Wow, great video! I had never realised that the Transcendent Poly was even a "real" analog poly (always assumed it was divide down), let alone it having a voice assigner built entirely out of logic, like the famous Rossum design in the Oberheim FVS. In fact, it would be very interesting to see how similar the Tim Orr and Rossum designs are. Writing voice assigner code in software can be tricky enough - doing it with a bunch of 80's TTL is something that's impressive as hell! Somebody really should track Tim Orr down and do an interview with him someday.
Fascinating to finally hear this thing after all these years.
A beautiful machine, and a stunning performance at the end.
TRhis was super intersesting, I'm a first year engineering student and our first electgronics project was a VCO and ADSR then combining both signals to get a "parculiar" sounding keyboard!
You have encouraged me to get my Powertran Polysynth working again. I actually had it working and showed it at Synthfest a few years ago, but the last time I tried it, it wasn’t behaving.
I replaced a few smoke generators the first time around, but I think it’s time to replace them all now, plus a bit of re wiring is needed, as the original builders wiring choices are not to a standard I like (stripped wires from grey ribbon cable - very flimsy).
If you happen to open and service it, would you be so kind and make a couple of pictures of the double sided boards top+bottoms and share them?

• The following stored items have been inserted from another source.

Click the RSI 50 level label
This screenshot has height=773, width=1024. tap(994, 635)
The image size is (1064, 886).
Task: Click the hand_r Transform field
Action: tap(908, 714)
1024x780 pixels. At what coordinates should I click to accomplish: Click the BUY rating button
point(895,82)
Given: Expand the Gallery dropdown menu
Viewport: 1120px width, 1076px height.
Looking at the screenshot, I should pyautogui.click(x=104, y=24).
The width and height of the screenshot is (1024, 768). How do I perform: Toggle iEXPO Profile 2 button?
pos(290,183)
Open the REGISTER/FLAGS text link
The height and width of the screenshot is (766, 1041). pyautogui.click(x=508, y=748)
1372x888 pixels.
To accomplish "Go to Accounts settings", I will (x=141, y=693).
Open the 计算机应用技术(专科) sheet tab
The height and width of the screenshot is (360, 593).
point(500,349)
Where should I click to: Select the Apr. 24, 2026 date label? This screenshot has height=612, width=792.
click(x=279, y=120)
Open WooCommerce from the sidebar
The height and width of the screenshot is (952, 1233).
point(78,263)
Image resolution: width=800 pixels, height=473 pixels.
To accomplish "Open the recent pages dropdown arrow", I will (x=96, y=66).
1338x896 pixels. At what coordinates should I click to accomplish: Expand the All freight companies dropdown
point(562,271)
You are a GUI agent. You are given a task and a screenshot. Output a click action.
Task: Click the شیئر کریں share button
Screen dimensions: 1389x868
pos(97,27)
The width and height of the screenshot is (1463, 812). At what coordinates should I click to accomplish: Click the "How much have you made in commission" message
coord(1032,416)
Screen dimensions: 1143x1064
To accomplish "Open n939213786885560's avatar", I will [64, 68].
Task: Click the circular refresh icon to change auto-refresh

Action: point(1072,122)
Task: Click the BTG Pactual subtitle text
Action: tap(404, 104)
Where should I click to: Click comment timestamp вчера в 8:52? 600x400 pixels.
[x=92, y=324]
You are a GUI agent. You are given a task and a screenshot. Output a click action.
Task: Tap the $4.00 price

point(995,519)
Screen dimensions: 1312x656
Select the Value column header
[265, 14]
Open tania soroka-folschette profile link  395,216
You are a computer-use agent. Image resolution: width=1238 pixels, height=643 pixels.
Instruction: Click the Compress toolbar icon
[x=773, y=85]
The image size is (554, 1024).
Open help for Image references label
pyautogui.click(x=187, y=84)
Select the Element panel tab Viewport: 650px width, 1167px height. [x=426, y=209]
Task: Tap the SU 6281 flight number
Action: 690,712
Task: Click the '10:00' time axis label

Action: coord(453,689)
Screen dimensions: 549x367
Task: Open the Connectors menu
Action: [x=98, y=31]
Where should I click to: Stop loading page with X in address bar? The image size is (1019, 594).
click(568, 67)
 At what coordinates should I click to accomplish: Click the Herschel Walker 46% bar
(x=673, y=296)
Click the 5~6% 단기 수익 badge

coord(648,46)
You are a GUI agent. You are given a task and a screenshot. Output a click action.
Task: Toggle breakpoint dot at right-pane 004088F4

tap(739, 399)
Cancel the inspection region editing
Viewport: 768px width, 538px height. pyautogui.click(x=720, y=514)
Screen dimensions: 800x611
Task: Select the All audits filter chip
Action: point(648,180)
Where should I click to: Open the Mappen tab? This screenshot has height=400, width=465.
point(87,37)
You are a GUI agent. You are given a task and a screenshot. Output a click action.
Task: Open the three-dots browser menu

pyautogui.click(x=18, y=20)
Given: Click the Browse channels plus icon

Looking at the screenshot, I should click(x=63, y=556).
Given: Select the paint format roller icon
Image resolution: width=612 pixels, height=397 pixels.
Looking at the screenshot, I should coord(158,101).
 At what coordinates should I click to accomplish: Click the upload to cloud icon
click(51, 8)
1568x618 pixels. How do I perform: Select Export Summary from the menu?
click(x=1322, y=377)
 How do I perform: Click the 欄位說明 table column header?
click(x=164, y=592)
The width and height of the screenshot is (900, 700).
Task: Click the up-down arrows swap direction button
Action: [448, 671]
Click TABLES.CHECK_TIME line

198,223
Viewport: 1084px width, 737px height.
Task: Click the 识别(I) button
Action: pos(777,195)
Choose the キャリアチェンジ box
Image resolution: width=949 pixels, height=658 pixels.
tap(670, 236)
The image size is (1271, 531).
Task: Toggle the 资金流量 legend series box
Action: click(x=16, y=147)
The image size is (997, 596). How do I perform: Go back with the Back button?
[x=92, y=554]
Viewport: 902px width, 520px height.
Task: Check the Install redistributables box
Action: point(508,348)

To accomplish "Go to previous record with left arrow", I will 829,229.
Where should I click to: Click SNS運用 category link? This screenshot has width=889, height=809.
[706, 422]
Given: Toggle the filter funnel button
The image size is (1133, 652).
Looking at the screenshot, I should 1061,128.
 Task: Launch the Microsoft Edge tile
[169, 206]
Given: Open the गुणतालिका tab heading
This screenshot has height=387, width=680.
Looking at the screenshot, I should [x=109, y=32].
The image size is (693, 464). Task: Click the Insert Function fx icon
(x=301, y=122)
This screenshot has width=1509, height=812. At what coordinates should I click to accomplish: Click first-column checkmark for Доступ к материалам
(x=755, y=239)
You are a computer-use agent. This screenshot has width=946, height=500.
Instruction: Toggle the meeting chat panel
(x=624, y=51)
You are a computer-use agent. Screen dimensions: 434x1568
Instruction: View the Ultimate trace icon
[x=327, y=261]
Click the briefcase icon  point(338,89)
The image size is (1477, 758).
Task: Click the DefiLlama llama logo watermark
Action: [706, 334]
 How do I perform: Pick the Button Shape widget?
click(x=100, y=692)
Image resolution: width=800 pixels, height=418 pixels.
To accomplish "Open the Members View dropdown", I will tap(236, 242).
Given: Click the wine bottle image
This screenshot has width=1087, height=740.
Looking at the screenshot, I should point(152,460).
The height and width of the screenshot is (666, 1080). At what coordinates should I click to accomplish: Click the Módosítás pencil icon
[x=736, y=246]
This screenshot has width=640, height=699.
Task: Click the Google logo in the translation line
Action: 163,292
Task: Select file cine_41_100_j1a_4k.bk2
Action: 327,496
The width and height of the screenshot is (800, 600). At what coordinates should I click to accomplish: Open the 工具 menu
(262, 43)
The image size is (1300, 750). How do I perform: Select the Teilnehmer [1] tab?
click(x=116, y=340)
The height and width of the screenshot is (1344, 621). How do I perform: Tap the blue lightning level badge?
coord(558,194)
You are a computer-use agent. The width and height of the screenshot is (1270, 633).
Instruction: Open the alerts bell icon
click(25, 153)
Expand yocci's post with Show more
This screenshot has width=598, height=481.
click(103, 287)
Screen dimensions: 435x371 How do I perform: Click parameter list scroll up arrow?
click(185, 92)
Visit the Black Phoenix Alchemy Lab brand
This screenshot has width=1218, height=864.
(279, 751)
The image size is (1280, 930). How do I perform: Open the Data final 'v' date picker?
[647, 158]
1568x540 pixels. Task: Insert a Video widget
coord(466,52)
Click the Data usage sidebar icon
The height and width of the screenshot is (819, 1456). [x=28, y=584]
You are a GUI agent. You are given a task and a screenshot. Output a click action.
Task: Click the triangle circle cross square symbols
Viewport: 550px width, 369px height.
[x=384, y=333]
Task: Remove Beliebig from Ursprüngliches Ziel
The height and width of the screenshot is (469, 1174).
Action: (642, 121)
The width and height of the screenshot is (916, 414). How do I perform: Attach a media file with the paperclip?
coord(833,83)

I'm trying to re-draw this beast in kicad, but it's hard to follow from the old low res magazine scans, plus there seems to be a couple of differences between the schematics and the published layout.
@@icnagy I will see what I can do. I actually plan to remove the 2 main boards and replace the jumper wires between the boards with AMP-100 connectors, or something similar, which will improve the reliability over the current build and aid with serviceability in the future. It will likely be at least a few months before I get round to it.
By the way, we’re you trying to do your rework from a scan or the original magazine images. Scanning these pages introduces a whole new level of error depending on the resolution, contrast and scanner quality.
Love the bugs in the kit...
Sam, if you don't have it already, the best thing you can own for tracking down solder bridges in DIY kits is a big magnifier lens built into a lamp on a spring arm. Or, use your smartphone camera as a microscope.
You did a great job fixing this thing, too! Good on ya.
I have one of these that I ordered as a kit from Andover, England in 1982 and built it in Sweden when I was 17 years old. I still have it and it still works!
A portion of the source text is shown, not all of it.